大家好，我在用real-time PCR做基因的相对定量分析．是分析一个质量性状基因在各个时期的表达效果．在做的时候发现相同的重复做出来的扩增效果是不同的，那请问那还能用平时的那三种分析方法去分析吗？如果扩增效率不是百分百的话那么就应该怎么样分析才能把误差感到最小呢？一般误差应该在百分之几左右才算是有效数据？

http://www.stratagene.com/lit_it ... 20TechNote_1107.pdf
There is a method introduced here for different efficiency products. You can have a look.

three parameters:

1. linear standard curve (r²>0.980)

2. consistency across replicates (Cts between your replicates should vary < +/- 0.3)

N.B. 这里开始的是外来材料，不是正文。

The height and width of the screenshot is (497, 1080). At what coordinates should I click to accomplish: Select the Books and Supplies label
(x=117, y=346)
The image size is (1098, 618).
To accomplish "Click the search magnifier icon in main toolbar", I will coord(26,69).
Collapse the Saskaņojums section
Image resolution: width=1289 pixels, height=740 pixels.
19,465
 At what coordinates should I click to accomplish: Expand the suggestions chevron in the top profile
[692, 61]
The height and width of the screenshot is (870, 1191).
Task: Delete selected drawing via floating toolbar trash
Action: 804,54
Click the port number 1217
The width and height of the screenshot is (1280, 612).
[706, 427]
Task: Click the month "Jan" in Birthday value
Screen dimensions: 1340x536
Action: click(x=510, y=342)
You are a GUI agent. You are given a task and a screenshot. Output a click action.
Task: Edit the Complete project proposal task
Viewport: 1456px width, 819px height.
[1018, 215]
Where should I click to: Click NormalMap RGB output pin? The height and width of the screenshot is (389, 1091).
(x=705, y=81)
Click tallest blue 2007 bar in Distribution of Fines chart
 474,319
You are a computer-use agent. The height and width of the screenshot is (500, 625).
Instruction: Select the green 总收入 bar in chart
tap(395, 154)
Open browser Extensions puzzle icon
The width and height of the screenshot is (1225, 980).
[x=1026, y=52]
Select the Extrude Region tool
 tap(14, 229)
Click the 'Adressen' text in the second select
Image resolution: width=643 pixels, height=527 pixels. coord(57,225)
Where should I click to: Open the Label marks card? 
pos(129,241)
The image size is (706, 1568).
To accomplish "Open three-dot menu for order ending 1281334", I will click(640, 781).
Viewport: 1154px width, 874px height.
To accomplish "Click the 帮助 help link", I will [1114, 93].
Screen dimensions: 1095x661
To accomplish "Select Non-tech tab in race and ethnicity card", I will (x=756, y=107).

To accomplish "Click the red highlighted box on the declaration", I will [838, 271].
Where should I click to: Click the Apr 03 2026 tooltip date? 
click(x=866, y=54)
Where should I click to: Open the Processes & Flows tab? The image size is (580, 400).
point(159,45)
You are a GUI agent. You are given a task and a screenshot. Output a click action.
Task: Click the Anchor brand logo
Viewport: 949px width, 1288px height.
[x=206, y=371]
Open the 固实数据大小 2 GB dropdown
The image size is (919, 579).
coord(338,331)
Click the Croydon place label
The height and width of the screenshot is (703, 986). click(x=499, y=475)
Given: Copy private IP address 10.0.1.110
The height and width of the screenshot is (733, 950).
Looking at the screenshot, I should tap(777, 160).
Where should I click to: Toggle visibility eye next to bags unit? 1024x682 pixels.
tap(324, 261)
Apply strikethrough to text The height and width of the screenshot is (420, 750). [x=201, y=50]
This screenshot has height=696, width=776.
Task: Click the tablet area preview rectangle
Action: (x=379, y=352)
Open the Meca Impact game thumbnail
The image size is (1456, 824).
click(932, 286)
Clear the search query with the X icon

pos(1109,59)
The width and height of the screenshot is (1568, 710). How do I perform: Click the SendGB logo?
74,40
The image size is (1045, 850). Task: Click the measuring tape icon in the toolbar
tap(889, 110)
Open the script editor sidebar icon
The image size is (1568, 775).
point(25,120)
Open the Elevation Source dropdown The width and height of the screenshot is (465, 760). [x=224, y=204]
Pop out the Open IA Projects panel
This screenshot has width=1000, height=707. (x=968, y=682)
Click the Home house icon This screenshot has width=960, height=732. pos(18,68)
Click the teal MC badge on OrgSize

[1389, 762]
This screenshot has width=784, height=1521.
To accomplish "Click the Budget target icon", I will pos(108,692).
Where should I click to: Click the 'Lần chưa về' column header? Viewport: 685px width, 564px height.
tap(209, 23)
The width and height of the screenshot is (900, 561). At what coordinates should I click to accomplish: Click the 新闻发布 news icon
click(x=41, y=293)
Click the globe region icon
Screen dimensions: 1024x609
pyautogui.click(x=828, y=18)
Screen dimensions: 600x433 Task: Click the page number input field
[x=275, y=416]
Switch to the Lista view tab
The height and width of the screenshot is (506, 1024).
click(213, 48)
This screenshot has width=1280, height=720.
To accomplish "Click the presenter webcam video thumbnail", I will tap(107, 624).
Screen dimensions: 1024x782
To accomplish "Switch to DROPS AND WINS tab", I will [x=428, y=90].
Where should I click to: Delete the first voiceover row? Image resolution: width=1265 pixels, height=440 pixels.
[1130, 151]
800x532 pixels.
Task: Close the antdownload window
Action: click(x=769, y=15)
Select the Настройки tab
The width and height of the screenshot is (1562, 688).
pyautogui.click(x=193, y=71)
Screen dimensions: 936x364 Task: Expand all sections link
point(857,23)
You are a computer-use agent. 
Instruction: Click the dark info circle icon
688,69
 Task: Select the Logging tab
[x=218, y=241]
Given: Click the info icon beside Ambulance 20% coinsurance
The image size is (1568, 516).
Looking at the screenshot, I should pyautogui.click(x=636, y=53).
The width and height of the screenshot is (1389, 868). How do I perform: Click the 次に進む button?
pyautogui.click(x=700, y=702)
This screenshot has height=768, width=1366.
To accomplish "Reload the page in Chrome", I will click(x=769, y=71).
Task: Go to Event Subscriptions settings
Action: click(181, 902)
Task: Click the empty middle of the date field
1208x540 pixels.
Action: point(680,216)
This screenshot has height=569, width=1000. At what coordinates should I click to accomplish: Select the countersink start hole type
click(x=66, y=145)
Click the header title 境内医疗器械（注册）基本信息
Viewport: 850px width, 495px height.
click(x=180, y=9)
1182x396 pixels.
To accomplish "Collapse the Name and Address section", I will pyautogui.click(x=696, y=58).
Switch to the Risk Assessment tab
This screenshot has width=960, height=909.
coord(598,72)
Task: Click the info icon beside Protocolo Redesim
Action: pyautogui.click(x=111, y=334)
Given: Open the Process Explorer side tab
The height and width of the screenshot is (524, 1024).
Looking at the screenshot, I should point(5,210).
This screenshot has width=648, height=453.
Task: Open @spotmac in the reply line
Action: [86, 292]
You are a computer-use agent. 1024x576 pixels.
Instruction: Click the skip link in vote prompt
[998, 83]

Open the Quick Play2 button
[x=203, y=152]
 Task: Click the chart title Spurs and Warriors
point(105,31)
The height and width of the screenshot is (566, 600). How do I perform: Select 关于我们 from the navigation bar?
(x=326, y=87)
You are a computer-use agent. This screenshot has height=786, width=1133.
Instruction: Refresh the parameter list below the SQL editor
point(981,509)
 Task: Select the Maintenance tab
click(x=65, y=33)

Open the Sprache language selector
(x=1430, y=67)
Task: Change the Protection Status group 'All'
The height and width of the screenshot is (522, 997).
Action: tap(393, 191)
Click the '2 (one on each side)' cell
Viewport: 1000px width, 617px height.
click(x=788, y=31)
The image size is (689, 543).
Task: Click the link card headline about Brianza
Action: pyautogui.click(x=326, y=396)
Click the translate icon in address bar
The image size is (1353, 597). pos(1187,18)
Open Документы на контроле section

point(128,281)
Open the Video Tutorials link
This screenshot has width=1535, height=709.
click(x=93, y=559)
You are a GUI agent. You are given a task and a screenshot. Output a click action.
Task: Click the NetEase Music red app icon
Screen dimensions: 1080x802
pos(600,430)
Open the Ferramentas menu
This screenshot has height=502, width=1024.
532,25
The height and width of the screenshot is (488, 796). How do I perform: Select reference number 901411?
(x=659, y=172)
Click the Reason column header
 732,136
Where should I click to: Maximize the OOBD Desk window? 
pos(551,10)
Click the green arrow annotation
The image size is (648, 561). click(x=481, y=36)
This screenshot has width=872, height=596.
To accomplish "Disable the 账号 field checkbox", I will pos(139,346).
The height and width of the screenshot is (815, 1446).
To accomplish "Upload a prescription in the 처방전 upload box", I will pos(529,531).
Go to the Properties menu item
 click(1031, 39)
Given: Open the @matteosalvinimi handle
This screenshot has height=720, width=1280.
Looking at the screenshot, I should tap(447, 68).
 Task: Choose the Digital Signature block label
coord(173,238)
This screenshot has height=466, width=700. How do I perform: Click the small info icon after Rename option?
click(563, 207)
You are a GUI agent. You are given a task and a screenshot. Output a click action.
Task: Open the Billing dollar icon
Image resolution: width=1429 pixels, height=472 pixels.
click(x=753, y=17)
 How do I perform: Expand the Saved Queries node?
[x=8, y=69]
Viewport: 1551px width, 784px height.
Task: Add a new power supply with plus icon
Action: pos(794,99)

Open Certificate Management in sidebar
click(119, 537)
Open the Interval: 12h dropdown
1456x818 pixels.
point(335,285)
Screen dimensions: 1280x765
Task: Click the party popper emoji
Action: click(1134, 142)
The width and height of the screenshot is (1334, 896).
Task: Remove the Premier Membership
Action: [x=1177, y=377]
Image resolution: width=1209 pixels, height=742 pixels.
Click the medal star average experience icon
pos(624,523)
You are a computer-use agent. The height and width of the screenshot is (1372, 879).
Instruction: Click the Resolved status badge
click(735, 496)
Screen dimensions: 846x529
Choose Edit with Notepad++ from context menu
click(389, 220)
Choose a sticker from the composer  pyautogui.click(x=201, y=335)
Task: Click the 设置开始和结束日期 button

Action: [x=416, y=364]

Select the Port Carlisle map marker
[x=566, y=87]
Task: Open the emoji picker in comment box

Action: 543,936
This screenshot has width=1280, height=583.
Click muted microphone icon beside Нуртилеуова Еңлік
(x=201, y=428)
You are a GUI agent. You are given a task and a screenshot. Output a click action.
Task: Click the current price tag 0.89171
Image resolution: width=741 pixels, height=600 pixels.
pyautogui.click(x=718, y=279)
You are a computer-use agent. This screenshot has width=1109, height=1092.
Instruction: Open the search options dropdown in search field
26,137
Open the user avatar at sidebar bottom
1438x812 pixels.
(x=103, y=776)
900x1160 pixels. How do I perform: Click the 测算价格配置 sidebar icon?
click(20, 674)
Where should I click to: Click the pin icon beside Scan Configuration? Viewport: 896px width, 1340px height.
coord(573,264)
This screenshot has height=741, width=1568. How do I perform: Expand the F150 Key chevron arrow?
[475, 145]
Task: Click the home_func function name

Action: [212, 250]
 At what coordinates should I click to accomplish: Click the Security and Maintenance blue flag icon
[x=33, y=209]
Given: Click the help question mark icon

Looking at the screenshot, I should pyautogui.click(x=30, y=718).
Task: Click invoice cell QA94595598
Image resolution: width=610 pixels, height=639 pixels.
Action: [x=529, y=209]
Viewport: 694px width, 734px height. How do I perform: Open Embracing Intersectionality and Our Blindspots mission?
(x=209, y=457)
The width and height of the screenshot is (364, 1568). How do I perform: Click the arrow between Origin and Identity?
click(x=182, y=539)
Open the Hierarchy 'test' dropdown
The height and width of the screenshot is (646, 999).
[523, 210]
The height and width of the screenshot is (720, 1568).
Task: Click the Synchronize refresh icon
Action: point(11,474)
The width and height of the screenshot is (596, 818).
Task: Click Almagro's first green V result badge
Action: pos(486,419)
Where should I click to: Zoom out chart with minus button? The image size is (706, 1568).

3. high amplification efficiency (90-105%)
but I also see someone said that it is OK for efficiency over 80%. Or if you compare two genes, the difference of their efficiency should less than 5%.

GOOD LUCK!

同意2楼的意见，你用管家基因（挺多的，比如说β actin）做一个修正吧，用目标基因的表达量除以管家基因的表达量。即便是同样的东西分成两管来做，也未必能做得一样的曲线，PCR的效果除了反应液的化学成分影响，PCR仪的稳定性（机械的、电路的等等）影响也很重要的。所以，生物实验，做对照很重要啊。

此外，我记得在临床检验的室间质评时，国家定量标准品的误差范围是取10的对数之后±0.5。其实所谓的实时荧光定量PCR做绝对定量也是针对终点法来说准确一些吧。

请问楼主用的PCR仪是那个品牌啊，大概多少万？